The median duration of treatment with cabozantinib was 8.3 versus 4.4 months with everolimus. The objective response rate (ORR) per independent review was 17% (95% CI, 13-22) in the cabozantinib arm versus 3% (95% CI, 2-6) in the everolimus arm. The stable disease rates were 65% versus 62% and the progressive rates were 12% versus 27%, respectively. The investigator-assessed ORR was 24% (95% CI, 19-29) with cabozantinib compared with 4% (95% CI, 2-7) with everolimus. Stables disease rates per investigator assessment were 63% in both arms and the progressive disease rates were 9% and 27%, respectively.
The most common all-grade adverse events (AEs) with cabozantinib were diarrhea (75%), fatigue (59%), nausea (52%), decreased appetite (47%), PPES (43%), hypertension (37%), weight decrease (34%), and vomiting (34%). With everolimus, the most common all-grade AEs were fatigue (48%), anemia (39%), decreased appetite (35%), cough (34%), and dyspnea (30%).
The most common grade 3/4 AEs with cabozantinib were hypertension (15%), diarrhea (13%), and fatigue (11%), compared to anemia (17%), fatigue (7%), and hyperglycemia (5%) with everolimus.
Serious AEs occurred in 39% of the cabozantinib group and 40% of the everolimus arm. Dose reductions were required for 62% and 25% of patients in the cabozantinib and everolimus arms, respectively. Adverse events led to treatment discontinuation in 12% of the cabozantinib arm and 11% of the everolimus arm. There was 1 treatment-related death in the cabozantinib cohort and 2 among patients who received everolimus.

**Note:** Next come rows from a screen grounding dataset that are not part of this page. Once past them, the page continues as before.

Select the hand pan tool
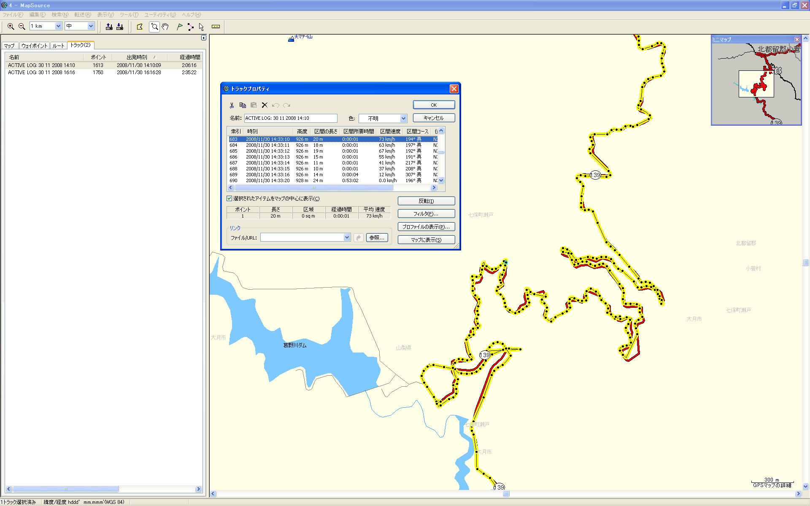Image resolution: width=810 pixels, height=506 pixels. click(165, 27)
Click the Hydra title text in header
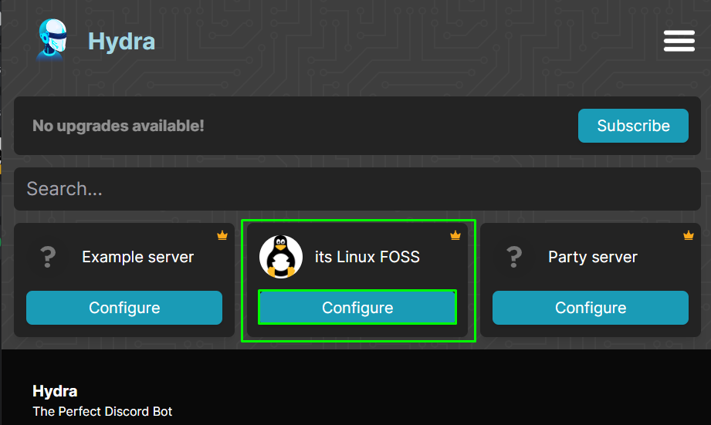Screen dimensions: 711x425 pos(121,41)
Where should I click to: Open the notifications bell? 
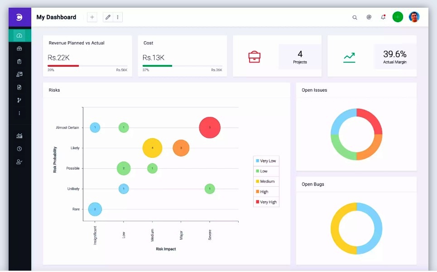383,17
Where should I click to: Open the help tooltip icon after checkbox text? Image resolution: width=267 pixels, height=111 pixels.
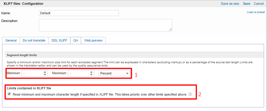point(190,94)
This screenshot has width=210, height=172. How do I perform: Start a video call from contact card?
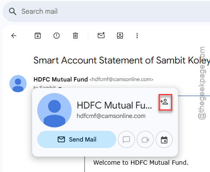pos(145,139)
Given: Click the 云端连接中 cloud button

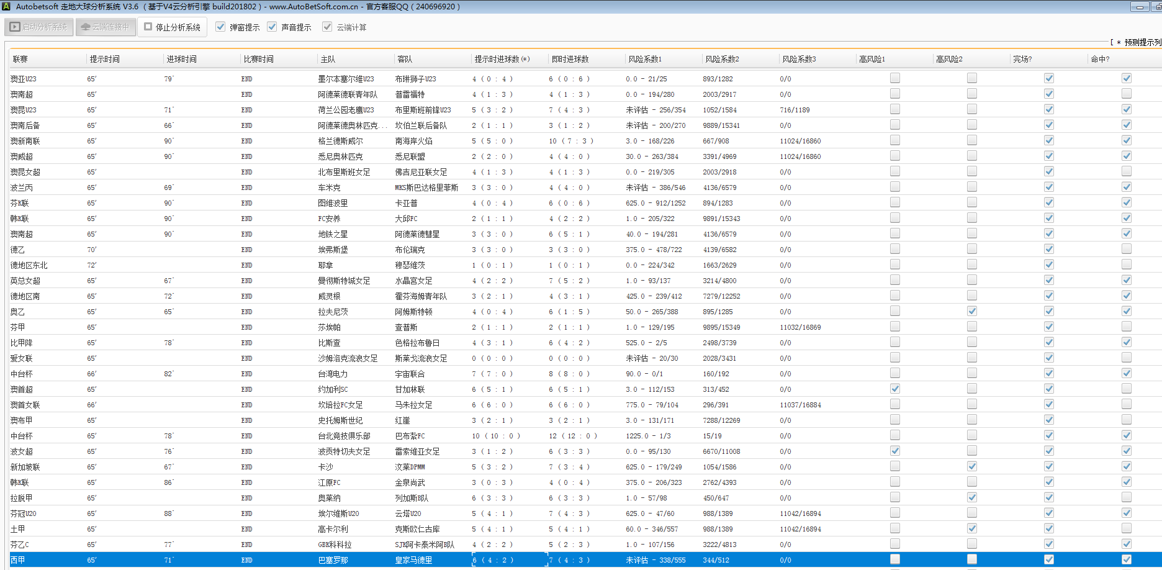Looking at the screenshot, I should (105, 27).
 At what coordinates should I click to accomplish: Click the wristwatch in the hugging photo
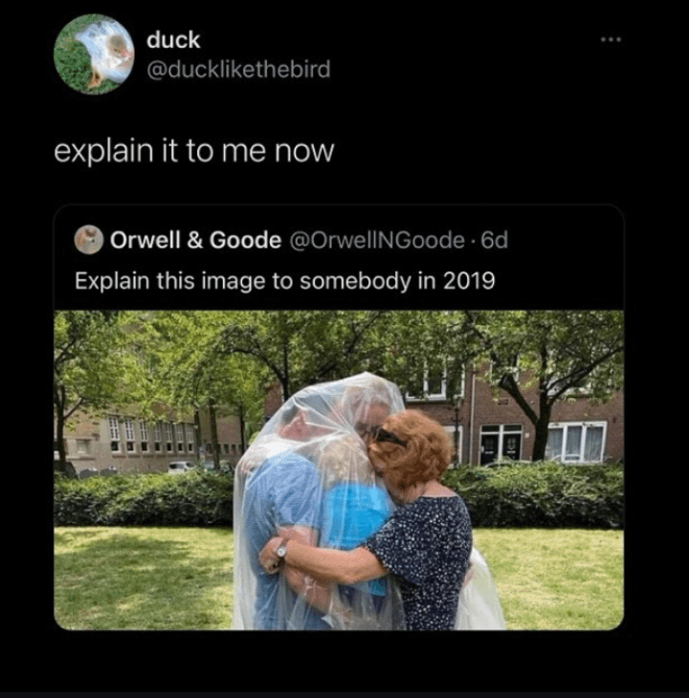[281, 551]
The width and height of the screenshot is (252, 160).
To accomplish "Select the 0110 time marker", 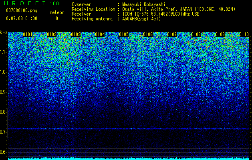I will pyautogui.click(x=244, y=34).
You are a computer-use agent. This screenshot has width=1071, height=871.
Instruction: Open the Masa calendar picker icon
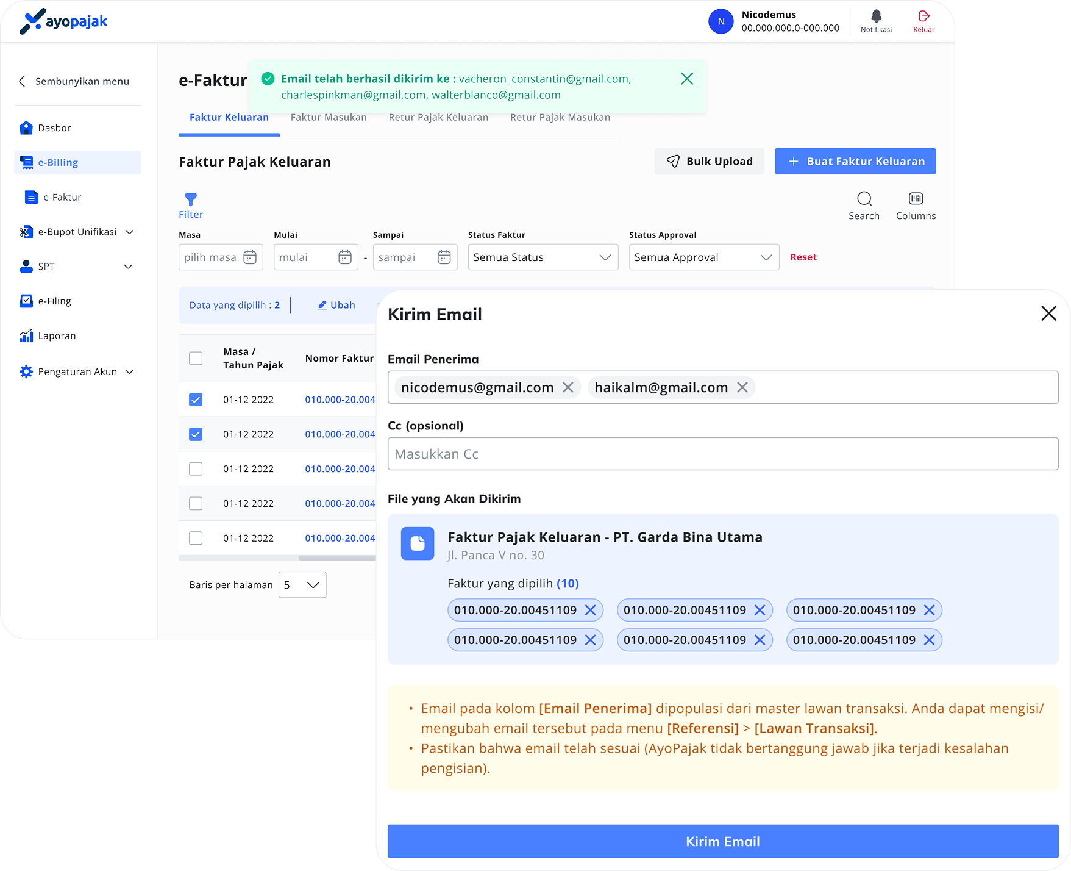click(250, 257)
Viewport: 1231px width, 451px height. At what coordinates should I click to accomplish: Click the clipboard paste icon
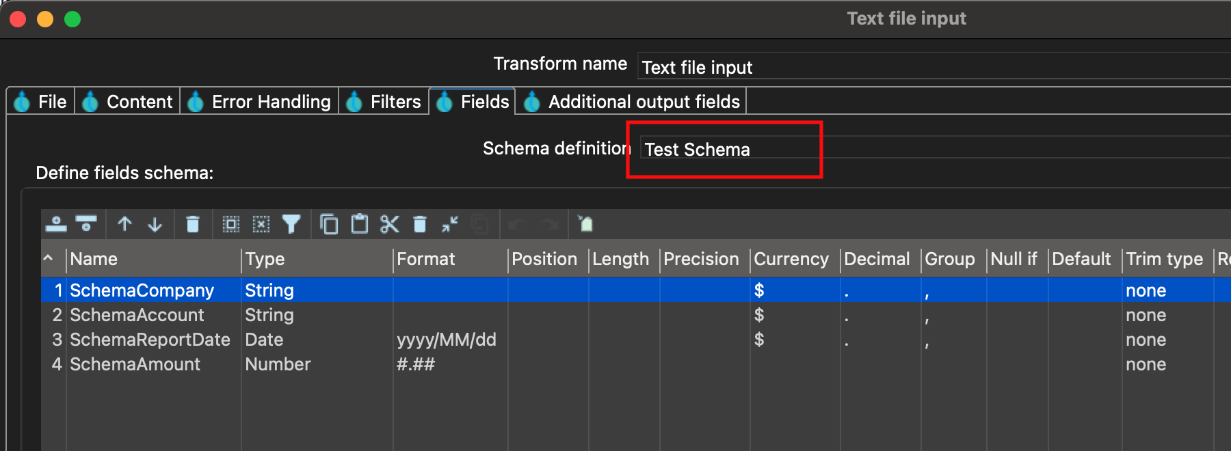click(x=360, y=224)
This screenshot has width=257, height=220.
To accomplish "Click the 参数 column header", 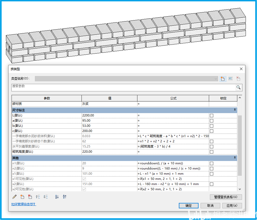I will (x=47, y=98).
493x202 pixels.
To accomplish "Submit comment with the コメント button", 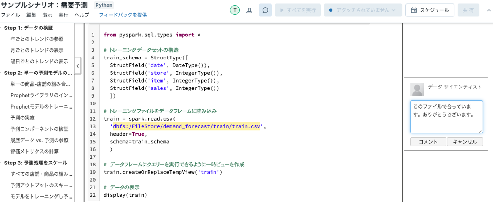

Following treatment discontinuation, some of the subsequent anticancer therapies received included VEGFR TKIs (24% in the cabozantinib arm vs 47% in the everolimus arm), everolimus (29% vs 5%), and PD-1/PD-L1 agents (5% vs 6%).
In the United States, the FDA approved cabozantinib in April 2016 as a treatment for patients with advanced RCC who have received prior antiangiogenic therapy.
In the METEOR study, 658 patients with clear cell RCC were randomized in a 1:1 ratio to receive daily cabozantinib at 60 mg (n = 330) or everolimus at 10 mg (n = 328). The median age of patients was approximately 62 years (range, 31-86). By MSK criteria, approximately 46% of patients in each arm were in the favorable prognostic risk category, 41% were intermediate, and 13% were poor.